**Exercise data:**
▬▬▬▬▬▬▬▬▬▬

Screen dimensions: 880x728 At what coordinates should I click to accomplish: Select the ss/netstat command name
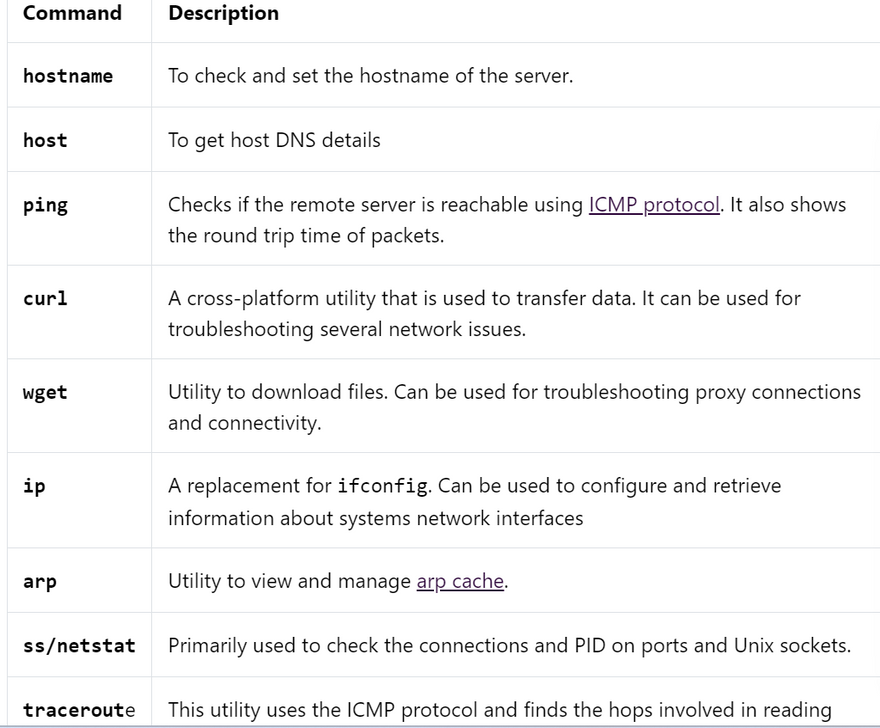tap(79, 646)
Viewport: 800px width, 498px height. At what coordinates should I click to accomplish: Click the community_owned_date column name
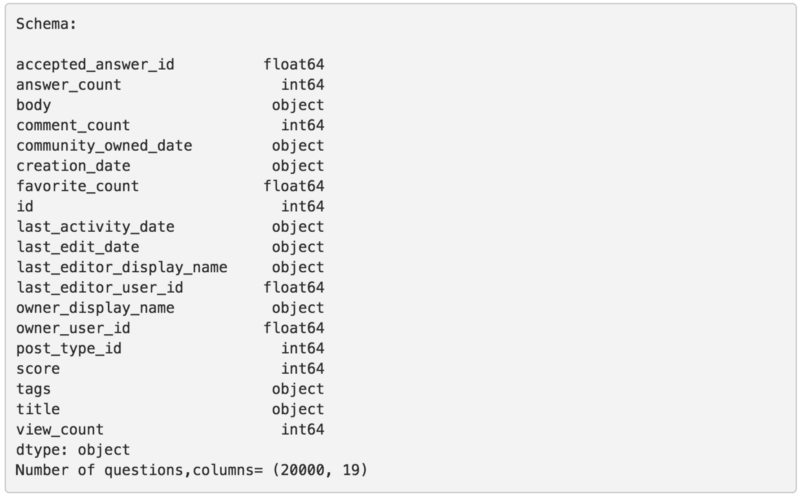click(x=104, y=145)
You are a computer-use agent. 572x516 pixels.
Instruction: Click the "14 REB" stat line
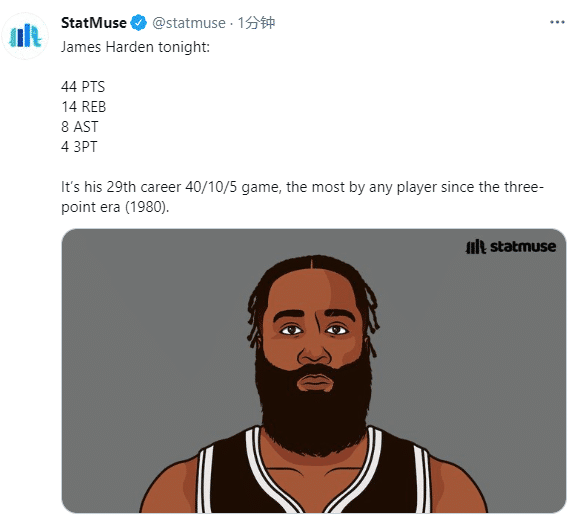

▬▬▬▬▬▬▬▬▬▬

**Task requirements:**
Set down the entries word for word, omitting all pictures.

**Response to this task:**
Screen dimensions: 880x728 At what coordinates should I click to accomplish: Select the ss/netstat command name
tap(79, 646)
Viewport: 800px width, 498px height. At what coordinates should I click to accomplish: Click the community_owned_date column name
click(x=104, y=145)
You are a computer-use agent. 572x516 pixels.
Instruction: Click the "14 REB" stat line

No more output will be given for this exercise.